> _What you need to do_: A faithful transcription of all the entries below is needed, without the pictures.

> _Exercise materials_:
[Start of section]
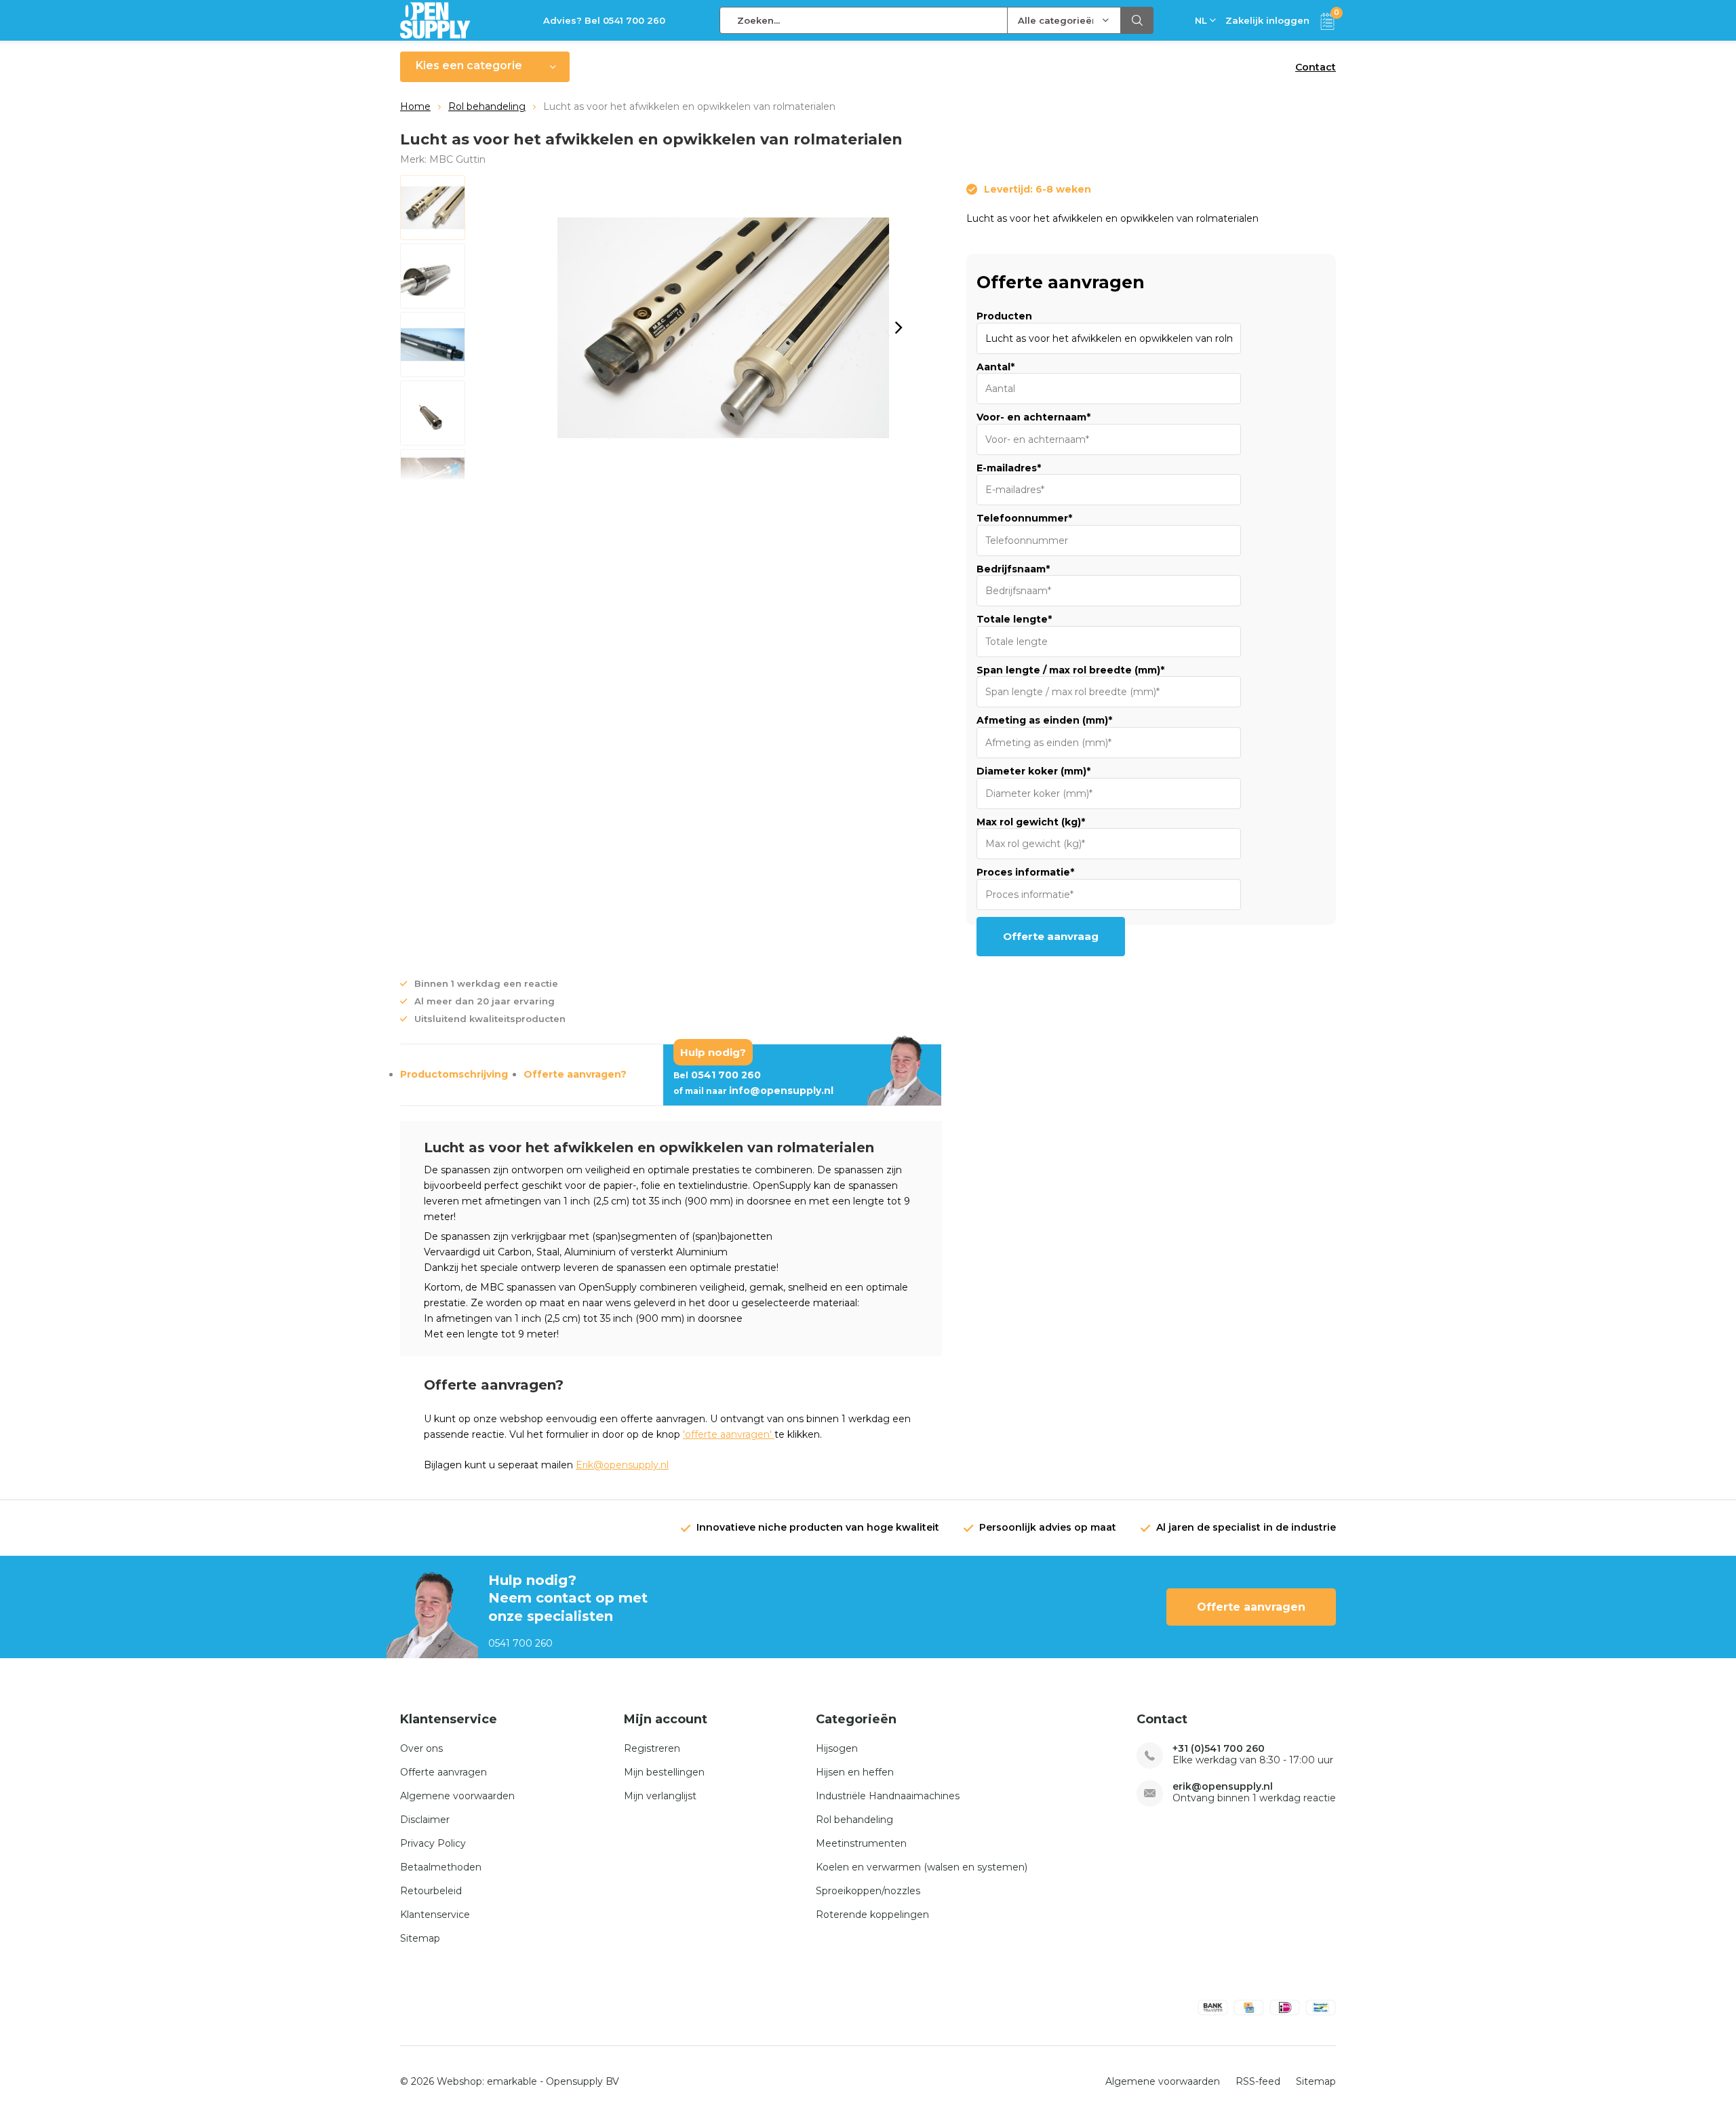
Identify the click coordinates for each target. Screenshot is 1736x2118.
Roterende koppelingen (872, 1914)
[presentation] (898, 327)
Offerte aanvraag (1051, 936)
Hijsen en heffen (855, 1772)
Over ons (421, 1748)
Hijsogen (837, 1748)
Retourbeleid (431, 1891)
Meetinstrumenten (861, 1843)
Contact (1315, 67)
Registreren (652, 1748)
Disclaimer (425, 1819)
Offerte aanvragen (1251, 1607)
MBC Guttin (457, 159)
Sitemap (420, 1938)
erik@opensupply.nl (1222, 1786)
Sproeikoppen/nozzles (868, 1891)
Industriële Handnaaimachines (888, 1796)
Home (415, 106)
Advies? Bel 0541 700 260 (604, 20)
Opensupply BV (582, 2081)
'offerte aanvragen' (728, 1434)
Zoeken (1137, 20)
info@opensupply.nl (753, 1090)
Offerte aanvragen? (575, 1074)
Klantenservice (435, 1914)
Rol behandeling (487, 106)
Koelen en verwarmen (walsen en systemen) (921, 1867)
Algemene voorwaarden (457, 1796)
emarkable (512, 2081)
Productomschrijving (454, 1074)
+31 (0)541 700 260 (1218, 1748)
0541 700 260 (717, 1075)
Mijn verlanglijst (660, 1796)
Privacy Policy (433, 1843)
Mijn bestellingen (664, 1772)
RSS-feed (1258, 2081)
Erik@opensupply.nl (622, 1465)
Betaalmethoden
[End of section]
> _Reply to the exercise_:
Identify the click coordinates for each target. Screenshot is 1736x2118.
Roterende koppelingen (872, 1914)
[presentation] (898, 327)
Offerte aanvraag (1051, 936)
Hijsen en heffen (855, 1772)
Over ons (421, 1748)
Hijsogen (837, 1748)
Retourbeleid (431, 1891)
Meetinstrumenten (861, 1843)
Contact (1315, 67)
Registreren (652, 1748)
Disclaimer (425, 1819)
Offerte aanvragen (1251, 1607)
MBC Guttin (457, 159)
Sitemap (420, 1938)
erik@opensupply.nl (1222, 1786)
Sproeikoppen/nozzles (868, 1891)
Industriële Handnaaimachines (888, 1796)
Home (415, 106)
Advies? Bel 0541 700 260 (604, 20)
Opensupply BV (582, 2081)
'offerte aanvragen' (728, 1434)
Zoeken (1137, 20)
info@opensupply.nl (753, 1090)
Offerte aanvragen? (575, 1074)
Klantenservice (435, 1914)
Rol behandeling (487, 106)
Koelen en verwarmen (walsen en systemen) (921, 1867)
Algemene voorwaarden (457, 1796)
emarkable (512, 2081)
Productomschrijving (454, 1074)
+31 (0)541 700 260 (1218, 1748)
0541 700 260 (717, 1075)
Mijn verlanglijst (660, 1796)
Privacy Policy (433, 1843)
Mijn bestellingen (664, 1772)
RSS-feed (1258, 2081)
Erik@opensupply.nl (622, 1465)
Betaalmethoden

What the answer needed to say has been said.